Denunciano inoltre che la proposta dell’Ue si basa su un rapporto commissionato a una società di consulenza, privo di una revisione scientifica indipendente (peer-review). Questo, sostengono, mina la credibilità della decisione, ignorando le evidenze scientifiche che non giustificano un abbassamento della protezione del lupo. Come spiega spiega la presidente di Green impatc, Gaia Angelini, la predominanza dell’Ue all’interno della Convenzione di Berna, che detiene 27 voti su 46, avrebbe poi permesso di imporre la decisione, nonostante le opposizioni di altre parti. La Bosnia, ad esempio, aveva richiesto un rinvio del voto di un anno per approfondire la discussione, ma tale richiesta è stata respinta. Se il ricorso delle cinque organizzazioni ambientaliste venisse accolto, la decisione sul declassamento del lupo e tutti gli atti collegati, inclusa la proposta dell’Ue, potrebbero essere annullati. Nel frattempo, 17 Stati membri della Convenzione – tra cui sia paesi Ue che non Ue – hanno tre mesi di tempo (fino a marzo 2025) per richiedere la revisione della decisione.
A partire dagli anni ’70 il lupo, considerato una specie chiave per l’equilibrio degli ecosistemi, è tornato a colonizzare numerosi territori europei grazie alle misure di protezione adottate negli ultimi decenni. Il suo ritorno ha alimentato tensioni, soprattutto nelle aree rurali, dove si registrano conflitti con le attività di allevamento.
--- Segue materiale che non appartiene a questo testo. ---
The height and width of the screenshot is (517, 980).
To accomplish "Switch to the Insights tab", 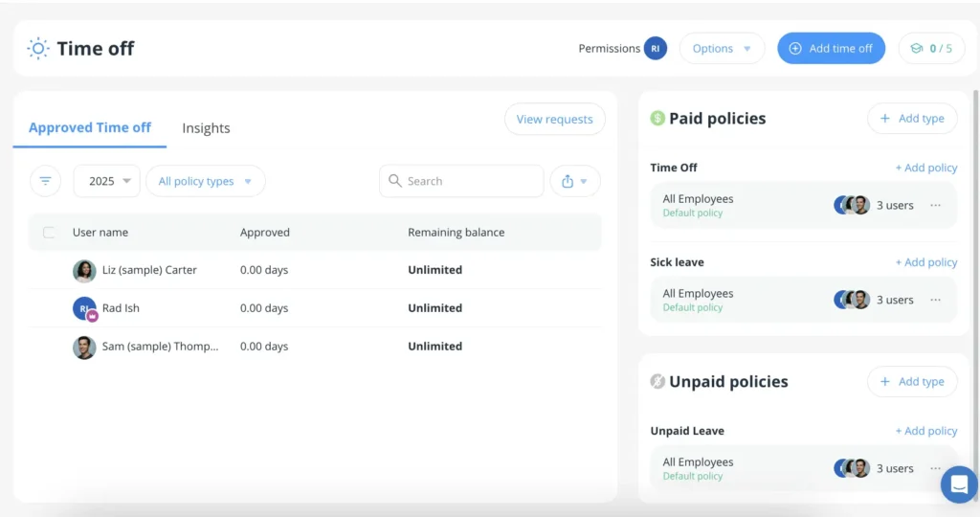I will tap(206, 128).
I sostenitori del declassamento ritengono che un minor livello di protezione consentirebbe una gestione più flessibile del lupo, riducendo i danni agli allevatori. Dall’altra parte, i contrari denunciano che la riduzione della protezione potrebbe mettere a rischio la conservazione della specie e creare un precedente pericoloso per altre specie protette. Per ora il futuro dello status del lupo resta dunque incerto, ma le decisioni che verranno prese nei prossimi mesi saranno cruciali per il delicato equilibrio tra conservazione della fauna selvatica e convivenza con le attività umane.